November 22, 2008 – 7:25 pm

Even seemingly lame classes can be awesome from time to time.

Right now my network security class (which has been suffering from a distinct lack of awesome until recently) has two quite enjoyable homeworks out. The first (hw5) is to implement a buffer and heap overflow attack. The second (hw6) is to attack a WEP encrypted network find out what lives there and steal some passwords/files. Both of these are things I’ve known how to do in theory for a long time but have never gotten around to implementing. That being said they are much more difficult in practice than in theory… which brings me to the purpose of this post.

So I’m working on hw5 and reading the assembly produced by gcc to figure out the make up of my stack and I see the following:

movl    $0, %eax       ; eax <- 0
addl    $15, %eax      ; eax <- eax + 15; eax = 1111
addl    $15, %eax      ; eax <- eax + 15; eax = 0001 1110
shrl    $4, %eax       ; shift right by 4; eax = 0001
sall    $4, %eax       ; shift right by 4, preserving sign bits; eax = 0000
movl    %eax, -8(%ebp) ; (fb - 8) = eax
movl    -8(%ebp), %eax ; eax = (fb - 8)... der, wtf?

Unless I'm missing something the compiler just jumped through a freaking ton of hoops to accomplish storing 0 on the stack. Would someone please tell me what's going on if I've got this wrong? Then, to top it all off, after we movl %eax, -8(%ebp) we turn right around and do the reverse movl -8(%ebp), %eax which just totally confuses me.

Well, I'm a bit of an idiot. I just looked at this again and noticed it was shrl and shll which is a shift right then a shift LEFT which is to say it 0's out the bottom 4 bits. I'm still not sure about the last two movl instructions though.

zomg school!

November 17, 2008 – 10:12 pm

no time to make a reasonable post but there is an amazing set of quotes from my network security book:

At one of the final IETF meetings before AH and ESP were finalized, someone from Microsoft got up and gave an impassioned speech about how AH was useless given the existence of ESP, cluttered up the spec, and couldn’t be implemented efficiently (because of the MAC in front of the data). Our impression of what happened next was that everyone in the room looked around at each other and said, “Hmm. He’s right, and we hate AH also, but if it annoys Microsoft let’s leave it in, since we hate Microsoft more than we hate AH.”

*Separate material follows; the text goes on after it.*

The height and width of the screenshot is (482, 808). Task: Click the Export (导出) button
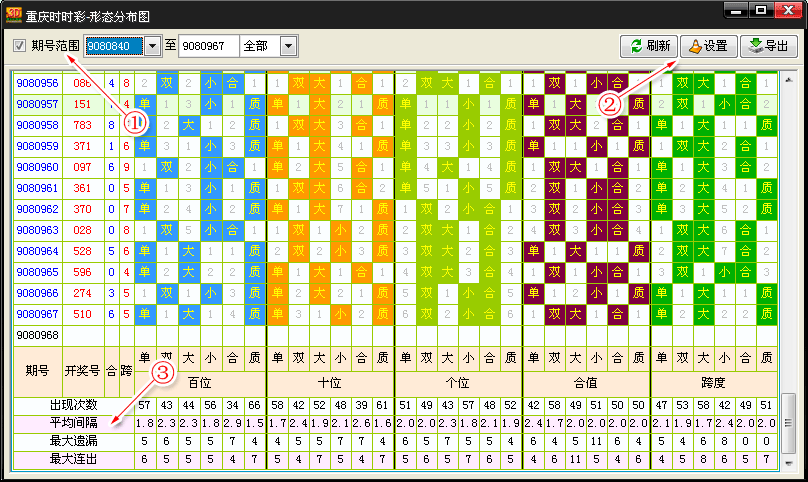pos(768,46)
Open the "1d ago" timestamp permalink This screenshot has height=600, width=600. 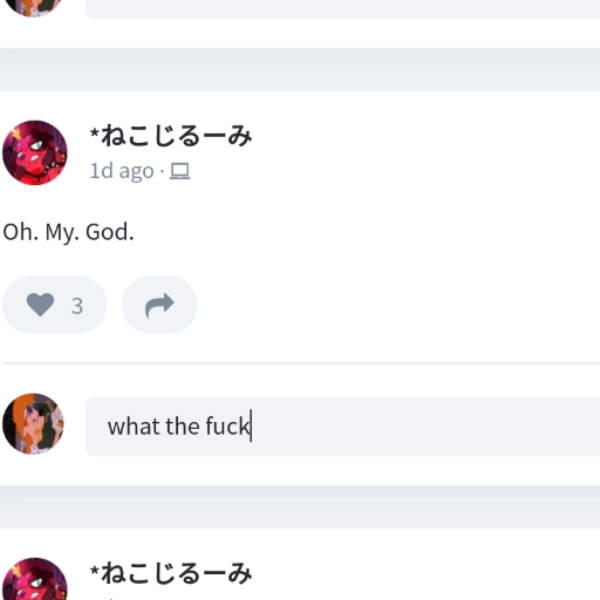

IKE is a protocol for doing mutual authentication and establishing a shared secret key to create an IPSec SA. IKE took many years to come out of IETF. The original contenders were Photuris (RFC 2522) and SKIP (http://skip.incog.com/inet-95.ps). Either of these protocols would have been just fine in practice. But due to committee politics, neither one was chosen and instead IKE/ISAKMP emereged, almost a decade after work began, with a protocol so complex and specification so incomprehensible that nobody had the patience to understand what was being decided upon, and so nobody had objections. The result had lots of ambiguities and flaws…

These come after a talk I was at given by John Day on a tour promoting his new book where he pretty thoroughly bashed the current establishment and standards committees as being too embroiled in political manuvering (electro-political engineering as he called it) to make any real progress. (Paraphrased: “IPv6 can die in a fire for all I care, it’s a small step to fix one[0] of the seven major problems we identified 20 years ago.”) It makes me laugh (and cry) and wonder where we would be if folks would just let their egos deflate a bit.

[0] it may fix two I don’t recall — problem 1 was adress space size, problem 2 is routing table size (I think…?) I was a bit tired so some of the talk is a bit fuzzy.